"Goldilocks would pick this one."
-- Leo
Oatmeal with brown sugar 11-9-14 |
"You have to eat oatmeal or you'll dry up.
Anybody knows that."
-- Kay Thompson, Eloise
I helped Leo and his team win their big football game last night.
No, I didn't catch any passes or recover any fumbles. I didn't call any plays or break any tackles.
Hell, I didn't even break a sweat.
What I did do, though, was feed my boy a big, hot, creamy, hearty, satisfying bowl of oatmeal before he headed out the door for his morning practice session.
It was barely even 40 degrees outside, and I wanted him to start his day with a good hot breakfast that would warm his cockles and stick to his niblets.
Wheaties may call itself the "breakfast of champions," but Wheaties can suck it. I'll put my money on oatmeal every time.
Plus, I happen to make really good oatmeal.
Not instant. That shit's like eating wallpaper paste.
Not pre-flavored. That shit's like eating pre-flavored wallpaper paste.
Not the fancy-schmancy steel-cut Irish ones either. I've tried them a few times, but I just don't love 'em. They're perfectly fine and healthy and everything. It's just a personal preference. No offense to the Irish, of which I am one. I just don't like chewy oatmeal.

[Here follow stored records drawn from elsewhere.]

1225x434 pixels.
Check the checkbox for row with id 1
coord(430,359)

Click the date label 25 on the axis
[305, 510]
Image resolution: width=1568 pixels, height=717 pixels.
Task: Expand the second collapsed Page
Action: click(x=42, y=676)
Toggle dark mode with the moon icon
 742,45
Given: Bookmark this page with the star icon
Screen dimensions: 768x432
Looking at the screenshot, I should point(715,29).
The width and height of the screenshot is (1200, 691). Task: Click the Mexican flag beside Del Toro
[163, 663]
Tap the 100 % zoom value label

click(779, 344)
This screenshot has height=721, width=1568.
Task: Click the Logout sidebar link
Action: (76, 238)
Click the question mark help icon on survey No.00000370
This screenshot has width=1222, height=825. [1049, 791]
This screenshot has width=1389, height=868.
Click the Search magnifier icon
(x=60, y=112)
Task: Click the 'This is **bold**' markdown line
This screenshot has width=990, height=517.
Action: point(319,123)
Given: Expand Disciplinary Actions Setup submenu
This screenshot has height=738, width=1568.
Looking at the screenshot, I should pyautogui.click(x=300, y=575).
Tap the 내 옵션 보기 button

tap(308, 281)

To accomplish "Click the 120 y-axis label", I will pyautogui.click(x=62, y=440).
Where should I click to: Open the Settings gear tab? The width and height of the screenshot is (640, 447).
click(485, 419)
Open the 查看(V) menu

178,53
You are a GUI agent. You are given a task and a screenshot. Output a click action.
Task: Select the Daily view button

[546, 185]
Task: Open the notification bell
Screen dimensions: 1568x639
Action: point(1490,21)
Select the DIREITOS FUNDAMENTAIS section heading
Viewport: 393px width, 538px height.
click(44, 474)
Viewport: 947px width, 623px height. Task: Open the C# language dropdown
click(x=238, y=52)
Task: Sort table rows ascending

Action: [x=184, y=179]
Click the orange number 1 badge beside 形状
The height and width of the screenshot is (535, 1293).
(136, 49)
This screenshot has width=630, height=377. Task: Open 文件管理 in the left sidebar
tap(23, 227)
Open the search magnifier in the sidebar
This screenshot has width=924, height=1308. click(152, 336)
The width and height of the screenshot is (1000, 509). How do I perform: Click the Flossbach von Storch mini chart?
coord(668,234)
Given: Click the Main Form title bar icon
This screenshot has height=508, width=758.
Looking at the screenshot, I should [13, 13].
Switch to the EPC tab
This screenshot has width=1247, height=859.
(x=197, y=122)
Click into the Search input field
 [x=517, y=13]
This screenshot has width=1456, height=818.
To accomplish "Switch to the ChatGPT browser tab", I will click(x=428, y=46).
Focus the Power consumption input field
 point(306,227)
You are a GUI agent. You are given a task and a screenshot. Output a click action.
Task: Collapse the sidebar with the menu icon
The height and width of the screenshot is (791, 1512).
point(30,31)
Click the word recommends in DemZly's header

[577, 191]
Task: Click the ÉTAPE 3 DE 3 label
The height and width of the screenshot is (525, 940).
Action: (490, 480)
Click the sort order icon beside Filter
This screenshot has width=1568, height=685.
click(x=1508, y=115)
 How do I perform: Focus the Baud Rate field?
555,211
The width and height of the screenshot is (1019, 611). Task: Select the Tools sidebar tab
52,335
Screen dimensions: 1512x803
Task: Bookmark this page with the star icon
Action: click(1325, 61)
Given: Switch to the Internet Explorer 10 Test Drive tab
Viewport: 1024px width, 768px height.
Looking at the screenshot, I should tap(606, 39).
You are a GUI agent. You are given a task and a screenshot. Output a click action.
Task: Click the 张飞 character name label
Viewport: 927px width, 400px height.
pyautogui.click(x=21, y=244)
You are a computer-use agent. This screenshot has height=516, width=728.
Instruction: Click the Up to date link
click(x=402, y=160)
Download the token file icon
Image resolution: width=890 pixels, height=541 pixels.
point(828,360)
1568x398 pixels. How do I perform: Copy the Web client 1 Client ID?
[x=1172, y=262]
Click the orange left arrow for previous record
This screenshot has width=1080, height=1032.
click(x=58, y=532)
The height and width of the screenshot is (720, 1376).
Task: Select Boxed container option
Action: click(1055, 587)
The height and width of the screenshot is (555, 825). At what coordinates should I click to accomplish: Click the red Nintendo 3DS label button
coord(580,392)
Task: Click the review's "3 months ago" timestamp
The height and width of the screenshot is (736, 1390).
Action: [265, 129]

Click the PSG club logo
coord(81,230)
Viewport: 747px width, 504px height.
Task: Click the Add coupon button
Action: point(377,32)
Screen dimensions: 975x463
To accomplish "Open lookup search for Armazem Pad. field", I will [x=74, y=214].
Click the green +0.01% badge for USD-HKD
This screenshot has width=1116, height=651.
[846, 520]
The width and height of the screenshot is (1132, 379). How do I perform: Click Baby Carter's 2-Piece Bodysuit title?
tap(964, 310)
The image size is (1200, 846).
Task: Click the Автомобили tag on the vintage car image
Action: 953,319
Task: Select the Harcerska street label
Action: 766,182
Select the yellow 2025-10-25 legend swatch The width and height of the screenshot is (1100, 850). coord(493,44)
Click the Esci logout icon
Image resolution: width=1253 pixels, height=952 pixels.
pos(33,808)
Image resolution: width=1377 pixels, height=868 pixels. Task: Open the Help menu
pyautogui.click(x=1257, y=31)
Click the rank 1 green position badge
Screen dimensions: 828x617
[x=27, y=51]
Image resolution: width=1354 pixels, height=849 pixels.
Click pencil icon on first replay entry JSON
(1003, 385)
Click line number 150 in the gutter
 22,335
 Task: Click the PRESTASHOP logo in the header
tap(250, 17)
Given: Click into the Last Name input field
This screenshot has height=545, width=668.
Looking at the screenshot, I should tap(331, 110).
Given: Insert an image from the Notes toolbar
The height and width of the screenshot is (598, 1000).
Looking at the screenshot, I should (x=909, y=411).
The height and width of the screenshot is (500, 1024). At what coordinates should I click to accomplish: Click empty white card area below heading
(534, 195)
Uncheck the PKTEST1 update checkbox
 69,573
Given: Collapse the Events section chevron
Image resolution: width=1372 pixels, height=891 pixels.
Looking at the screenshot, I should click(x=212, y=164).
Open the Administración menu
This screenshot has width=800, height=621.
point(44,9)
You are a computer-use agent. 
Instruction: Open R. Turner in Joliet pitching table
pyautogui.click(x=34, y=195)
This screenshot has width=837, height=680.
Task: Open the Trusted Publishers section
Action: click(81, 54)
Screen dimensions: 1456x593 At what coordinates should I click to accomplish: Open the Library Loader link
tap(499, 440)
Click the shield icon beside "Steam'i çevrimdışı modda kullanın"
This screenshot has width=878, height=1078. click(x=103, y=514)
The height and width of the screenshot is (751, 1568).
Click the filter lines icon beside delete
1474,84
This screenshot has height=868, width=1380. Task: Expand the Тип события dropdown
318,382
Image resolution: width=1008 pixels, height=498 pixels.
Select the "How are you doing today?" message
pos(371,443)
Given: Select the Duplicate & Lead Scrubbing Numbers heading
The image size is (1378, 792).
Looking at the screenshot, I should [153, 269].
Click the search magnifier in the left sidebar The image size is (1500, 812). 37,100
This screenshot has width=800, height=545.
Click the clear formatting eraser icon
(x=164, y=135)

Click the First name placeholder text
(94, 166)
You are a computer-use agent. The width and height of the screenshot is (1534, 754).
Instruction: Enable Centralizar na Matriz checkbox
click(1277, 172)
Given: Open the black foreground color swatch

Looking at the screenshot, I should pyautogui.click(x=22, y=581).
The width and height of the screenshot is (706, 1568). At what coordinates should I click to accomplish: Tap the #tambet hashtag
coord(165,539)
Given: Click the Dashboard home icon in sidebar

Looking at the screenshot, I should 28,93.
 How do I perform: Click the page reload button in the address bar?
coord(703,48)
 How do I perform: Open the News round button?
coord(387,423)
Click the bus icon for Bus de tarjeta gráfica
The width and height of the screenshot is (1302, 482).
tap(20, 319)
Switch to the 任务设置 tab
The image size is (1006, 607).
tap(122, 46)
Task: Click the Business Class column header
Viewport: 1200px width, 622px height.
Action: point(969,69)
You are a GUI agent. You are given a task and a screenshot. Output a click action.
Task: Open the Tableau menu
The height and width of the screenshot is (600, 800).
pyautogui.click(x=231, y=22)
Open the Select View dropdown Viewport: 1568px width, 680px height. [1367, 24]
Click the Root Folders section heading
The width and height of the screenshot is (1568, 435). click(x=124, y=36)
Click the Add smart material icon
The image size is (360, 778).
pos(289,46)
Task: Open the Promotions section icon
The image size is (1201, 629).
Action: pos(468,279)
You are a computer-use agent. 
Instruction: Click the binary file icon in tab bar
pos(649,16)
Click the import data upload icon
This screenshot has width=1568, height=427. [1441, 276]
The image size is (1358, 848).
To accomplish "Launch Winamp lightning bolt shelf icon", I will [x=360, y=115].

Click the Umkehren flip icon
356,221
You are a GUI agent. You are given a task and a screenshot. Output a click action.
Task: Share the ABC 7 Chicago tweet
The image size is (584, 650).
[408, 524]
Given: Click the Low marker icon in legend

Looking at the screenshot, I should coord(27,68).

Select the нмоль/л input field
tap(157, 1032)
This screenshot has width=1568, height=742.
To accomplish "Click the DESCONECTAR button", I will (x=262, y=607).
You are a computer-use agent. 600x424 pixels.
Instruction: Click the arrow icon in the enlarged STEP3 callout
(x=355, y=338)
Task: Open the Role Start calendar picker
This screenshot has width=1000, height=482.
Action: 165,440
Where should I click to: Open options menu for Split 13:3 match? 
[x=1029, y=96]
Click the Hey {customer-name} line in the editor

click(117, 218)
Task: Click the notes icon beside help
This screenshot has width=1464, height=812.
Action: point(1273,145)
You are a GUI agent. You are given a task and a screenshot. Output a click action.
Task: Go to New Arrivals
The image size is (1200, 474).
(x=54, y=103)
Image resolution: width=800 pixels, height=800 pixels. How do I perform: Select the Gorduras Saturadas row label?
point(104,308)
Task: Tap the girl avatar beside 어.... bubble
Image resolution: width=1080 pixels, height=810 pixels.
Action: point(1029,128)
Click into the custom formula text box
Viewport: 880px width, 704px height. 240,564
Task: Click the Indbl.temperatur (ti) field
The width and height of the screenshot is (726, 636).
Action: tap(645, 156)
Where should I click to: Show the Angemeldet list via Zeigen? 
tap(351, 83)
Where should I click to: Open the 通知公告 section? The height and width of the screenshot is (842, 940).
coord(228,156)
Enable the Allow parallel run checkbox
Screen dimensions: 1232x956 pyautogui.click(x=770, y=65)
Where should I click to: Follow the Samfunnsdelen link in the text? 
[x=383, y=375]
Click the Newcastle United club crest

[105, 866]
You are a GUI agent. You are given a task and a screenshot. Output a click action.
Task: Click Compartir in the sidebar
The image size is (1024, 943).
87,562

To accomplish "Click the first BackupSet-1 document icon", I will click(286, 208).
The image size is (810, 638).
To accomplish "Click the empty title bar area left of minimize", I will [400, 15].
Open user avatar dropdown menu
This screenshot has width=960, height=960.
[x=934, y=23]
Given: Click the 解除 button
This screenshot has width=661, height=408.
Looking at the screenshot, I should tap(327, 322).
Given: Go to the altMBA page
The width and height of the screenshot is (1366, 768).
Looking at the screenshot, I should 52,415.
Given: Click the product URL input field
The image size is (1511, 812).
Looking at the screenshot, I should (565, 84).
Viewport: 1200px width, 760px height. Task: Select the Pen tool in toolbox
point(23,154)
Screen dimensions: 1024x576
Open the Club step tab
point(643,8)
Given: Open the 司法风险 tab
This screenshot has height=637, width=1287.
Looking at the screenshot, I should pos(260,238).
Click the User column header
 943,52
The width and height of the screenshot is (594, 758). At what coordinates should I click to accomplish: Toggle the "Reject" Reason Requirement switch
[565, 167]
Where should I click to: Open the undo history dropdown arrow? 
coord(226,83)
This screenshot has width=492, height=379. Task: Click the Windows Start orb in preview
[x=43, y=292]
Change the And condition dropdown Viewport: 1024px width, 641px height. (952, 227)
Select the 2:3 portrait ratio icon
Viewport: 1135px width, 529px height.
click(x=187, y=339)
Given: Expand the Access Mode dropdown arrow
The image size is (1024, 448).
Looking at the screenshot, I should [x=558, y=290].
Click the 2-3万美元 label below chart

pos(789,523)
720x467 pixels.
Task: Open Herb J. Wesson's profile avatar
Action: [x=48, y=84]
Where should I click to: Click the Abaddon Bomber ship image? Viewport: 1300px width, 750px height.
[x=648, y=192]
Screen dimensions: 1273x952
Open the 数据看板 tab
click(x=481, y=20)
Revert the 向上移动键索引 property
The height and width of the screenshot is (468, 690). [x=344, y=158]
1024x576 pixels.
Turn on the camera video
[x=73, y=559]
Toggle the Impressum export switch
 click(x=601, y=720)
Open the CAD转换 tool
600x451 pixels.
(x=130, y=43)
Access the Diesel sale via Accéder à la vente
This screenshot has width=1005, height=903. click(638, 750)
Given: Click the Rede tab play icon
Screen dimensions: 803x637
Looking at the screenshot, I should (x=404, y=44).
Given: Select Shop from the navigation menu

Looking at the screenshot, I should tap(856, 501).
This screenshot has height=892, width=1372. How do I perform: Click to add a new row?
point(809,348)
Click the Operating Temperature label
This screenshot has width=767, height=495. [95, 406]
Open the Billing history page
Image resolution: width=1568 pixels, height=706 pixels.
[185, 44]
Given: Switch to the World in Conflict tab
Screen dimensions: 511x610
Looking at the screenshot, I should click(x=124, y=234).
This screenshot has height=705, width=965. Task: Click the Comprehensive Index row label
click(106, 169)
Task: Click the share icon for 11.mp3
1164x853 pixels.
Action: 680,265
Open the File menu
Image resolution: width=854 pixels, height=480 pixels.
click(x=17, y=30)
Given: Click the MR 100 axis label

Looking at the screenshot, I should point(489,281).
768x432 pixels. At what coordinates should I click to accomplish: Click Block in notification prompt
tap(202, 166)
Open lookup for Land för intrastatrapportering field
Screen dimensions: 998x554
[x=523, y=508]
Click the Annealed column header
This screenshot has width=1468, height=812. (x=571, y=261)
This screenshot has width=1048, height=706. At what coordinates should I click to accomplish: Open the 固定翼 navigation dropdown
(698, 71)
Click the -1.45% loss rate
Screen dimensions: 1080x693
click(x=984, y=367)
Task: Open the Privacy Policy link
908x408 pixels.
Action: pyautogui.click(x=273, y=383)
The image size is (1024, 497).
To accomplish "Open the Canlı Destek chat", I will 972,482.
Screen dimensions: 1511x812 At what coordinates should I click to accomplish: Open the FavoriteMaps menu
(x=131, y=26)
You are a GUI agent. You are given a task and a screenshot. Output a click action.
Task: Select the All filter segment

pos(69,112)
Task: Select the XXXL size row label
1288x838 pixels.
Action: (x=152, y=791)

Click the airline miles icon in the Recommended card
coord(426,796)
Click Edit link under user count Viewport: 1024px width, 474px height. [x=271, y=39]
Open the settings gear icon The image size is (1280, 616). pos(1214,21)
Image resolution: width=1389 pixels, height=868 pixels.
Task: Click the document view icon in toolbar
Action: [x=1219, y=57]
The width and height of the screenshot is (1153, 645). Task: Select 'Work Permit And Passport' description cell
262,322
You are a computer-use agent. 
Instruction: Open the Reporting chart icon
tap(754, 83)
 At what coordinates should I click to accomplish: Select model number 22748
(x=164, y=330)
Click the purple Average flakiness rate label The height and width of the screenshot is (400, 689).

No nuts, berries, seeds, granola, chocolate chips, quinoa or other add-ins. That shit just results in a textural cluster-fuck.
I'll take plain, old fashioned rolled oats every time. The simpler the better. I add a little salt, a tiny sprinkle of cinnamon and clove to warm up the flavor, and then I cook it gently until it's smooth and creamy and soft and luxurious.
A splash of milk is optional.
Brown sugar is non-negotiable.
Anyway, enough rhapsodizing.
My point is, when my son woke up in the morning, there was a steaming pot of hot, homemade oatmeal waiting for him. He ate a big Papa Bear-sized bowl and I ate a little Baby-Bear-sized bowl along with him.
Me: "How's it taste?"
Him: "Goldilocks would pick this."
Awwww. So sweet.
Anyway, Leo's team won 52 to 20, which makes him a champion. You do the math.
After he made an impressive open-field tackle, my husband high-fived me and said "It must have been the oatmeal!"
Damn straight it was the oatmeal -- my oatmeal.
OK, maybe I can't give my oatmeal all the credit. Probably a season of practice and lifting and training and conditioning and coaching and teamwork and all that stuff had a little something to do with Leo's success on the football field.
Nah.
Fuck that.
It was my oatmeal.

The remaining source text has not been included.